Thanks to Mazel and Möller and their colleagues, it is possible to see that hunter-gatherers during this period would, during the course of their movements across the landscape for thousands of years, repeatedly return to this hornfels quarry near Nquthu, choose a suitable rock to work, and settle down on the grassy plain to chip out some tools. “That doesn't mean that they’re constant every year,” says Mazel. “There would have been ebbs and flows, but we don’t have the data to know. But hypothetically the raw material was known about for over 300 000 years.”
With some questions answered, more arise.
Before this, “we didn't know that there were any knapping floors. Now we can really hone in and be more tightly focused,” says Mazel.
“The central question,” says Möller, “is how did the hunter-gatherers who inhabited that landscape, interact with it, and what tasks did they carry out there? Now that we have exposed artefact concentrations, which are limited and fade out towards the outer areas, what did they actually do except gather and work raw material there? We have some indications that some of these blanks (unmodified pieces) have been used as tools. But where are they? Hunter-gatherers were behaviourally extremely flexible. What's the trajectory of these pieces? Of course most hunter-gatherer interactions happened in the open landscape, but they most likely also occupied shelters in this period. So, where did they export the material to?”
“We know they specifically went there to access this raw material, which was abundantly available here. Okay. But we wouldn't know how that fitted into their movements or how they would have come across it in the first place. We wouldn't know any of that stuff.”
“We're also in the process of determining the use wear of artefacts. We have specialists to analyse what happens if you use a piece to scrape leather 100 times. What does it look like afterwards? You can't see this with the naked eye, but you can see microscopically.”
For example, chips in Mazel, “you can see if that tool was used for scraping skin.
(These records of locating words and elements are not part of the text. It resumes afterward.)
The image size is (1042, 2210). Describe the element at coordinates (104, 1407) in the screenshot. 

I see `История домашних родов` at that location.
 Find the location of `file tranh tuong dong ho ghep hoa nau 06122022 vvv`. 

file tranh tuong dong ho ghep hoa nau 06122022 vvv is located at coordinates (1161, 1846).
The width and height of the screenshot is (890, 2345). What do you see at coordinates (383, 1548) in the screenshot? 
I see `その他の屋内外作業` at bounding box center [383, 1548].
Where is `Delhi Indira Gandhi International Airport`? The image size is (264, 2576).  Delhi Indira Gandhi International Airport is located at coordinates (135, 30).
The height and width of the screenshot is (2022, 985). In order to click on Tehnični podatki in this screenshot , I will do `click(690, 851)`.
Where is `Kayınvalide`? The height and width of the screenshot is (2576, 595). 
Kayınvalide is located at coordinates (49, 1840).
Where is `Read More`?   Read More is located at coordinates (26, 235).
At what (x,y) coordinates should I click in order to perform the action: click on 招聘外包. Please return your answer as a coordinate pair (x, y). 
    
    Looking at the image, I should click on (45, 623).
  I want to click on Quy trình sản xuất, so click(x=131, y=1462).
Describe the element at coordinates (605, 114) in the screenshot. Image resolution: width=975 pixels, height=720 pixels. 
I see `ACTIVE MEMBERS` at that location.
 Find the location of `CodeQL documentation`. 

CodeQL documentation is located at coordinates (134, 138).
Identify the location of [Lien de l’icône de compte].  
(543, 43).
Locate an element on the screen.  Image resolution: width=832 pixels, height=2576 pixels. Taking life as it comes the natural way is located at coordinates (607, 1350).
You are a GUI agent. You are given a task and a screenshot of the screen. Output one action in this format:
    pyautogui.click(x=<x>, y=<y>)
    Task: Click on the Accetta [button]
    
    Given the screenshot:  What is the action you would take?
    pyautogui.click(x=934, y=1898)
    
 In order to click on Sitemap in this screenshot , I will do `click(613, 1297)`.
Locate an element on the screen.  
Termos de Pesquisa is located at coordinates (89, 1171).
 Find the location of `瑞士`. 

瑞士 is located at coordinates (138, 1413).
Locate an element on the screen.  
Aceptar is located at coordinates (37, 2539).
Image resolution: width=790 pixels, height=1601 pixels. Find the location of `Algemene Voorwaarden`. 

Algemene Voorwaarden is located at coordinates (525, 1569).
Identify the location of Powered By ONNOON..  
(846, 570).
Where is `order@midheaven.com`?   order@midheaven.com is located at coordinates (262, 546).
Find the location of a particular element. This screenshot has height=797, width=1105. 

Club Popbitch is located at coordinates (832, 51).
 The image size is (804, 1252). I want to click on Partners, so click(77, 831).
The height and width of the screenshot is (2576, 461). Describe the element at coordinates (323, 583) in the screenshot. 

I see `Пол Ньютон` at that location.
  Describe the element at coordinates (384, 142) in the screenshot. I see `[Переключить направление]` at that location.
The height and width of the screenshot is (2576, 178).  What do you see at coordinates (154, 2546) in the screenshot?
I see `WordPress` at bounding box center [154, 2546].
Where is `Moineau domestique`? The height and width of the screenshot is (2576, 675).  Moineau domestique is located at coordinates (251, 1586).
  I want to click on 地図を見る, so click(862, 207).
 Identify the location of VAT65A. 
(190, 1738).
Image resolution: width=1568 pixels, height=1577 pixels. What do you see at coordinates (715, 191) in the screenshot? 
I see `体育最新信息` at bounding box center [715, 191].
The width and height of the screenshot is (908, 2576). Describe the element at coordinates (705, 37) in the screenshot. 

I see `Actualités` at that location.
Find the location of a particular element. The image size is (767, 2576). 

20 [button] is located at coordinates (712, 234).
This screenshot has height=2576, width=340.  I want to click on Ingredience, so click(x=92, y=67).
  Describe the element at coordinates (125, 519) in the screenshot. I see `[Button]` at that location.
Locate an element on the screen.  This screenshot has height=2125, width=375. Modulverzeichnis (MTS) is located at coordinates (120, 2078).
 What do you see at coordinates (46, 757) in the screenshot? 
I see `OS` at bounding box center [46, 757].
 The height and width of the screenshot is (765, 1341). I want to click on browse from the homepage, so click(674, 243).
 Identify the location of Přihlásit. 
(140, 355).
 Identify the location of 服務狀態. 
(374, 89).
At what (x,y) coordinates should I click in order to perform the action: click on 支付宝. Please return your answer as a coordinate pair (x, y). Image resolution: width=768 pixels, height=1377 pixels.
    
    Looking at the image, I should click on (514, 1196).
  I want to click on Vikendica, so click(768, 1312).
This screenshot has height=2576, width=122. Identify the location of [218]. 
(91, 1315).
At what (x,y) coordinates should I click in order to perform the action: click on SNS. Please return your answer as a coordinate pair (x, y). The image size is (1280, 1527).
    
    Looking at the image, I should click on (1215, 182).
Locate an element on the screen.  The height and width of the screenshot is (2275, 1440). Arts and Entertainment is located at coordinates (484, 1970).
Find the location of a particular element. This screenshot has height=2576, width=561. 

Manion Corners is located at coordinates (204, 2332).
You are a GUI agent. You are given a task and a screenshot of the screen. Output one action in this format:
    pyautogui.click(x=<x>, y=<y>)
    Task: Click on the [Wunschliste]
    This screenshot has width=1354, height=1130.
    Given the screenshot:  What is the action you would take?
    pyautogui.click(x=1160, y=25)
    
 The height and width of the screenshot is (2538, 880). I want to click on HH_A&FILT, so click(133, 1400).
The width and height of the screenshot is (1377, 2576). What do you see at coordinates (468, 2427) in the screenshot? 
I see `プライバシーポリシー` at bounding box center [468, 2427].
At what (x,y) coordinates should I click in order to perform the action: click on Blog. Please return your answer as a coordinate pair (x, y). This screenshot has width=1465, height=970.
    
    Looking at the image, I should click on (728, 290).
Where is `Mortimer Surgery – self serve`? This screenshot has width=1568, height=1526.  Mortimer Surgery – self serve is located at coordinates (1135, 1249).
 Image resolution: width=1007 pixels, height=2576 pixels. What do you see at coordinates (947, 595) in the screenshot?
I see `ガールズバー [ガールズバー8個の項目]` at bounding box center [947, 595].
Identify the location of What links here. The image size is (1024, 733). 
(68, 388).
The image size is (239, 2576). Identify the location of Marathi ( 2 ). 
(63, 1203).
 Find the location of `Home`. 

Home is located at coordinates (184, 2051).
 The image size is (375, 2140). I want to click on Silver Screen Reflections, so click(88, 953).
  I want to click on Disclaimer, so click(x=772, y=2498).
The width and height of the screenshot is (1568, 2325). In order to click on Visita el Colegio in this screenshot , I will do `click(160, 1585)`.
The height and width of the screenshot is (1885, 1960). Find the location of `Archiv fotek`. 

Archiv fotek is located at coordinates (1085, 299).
Or if that tool, which has a point like this, was used for cutting wood because you'll see through the microscope the polish, which would be reminiscent of wood. But we don't have much of these in there probably.”
Mazel adds that “we have to acknowledge that these hunter-gatherers were hugely knowledgeable of the environment. They would have known where the raw material was, and that would have passed down from generation to generation. They would have known the habits of different animals. But how did they track them? Did they spear them? How long did they knap for: one day, three days?”
For archaeologists these types of questions are difficult to answer, but another remarkable find such as that at Jojosi Donga may allow them to edge closer to answers.
For now, these questions hang in the wind, mingling with the Sunday chanting from nearby Ndindindi village, and the occasional lowing and bleating of the cows and goats that traverse the dongas.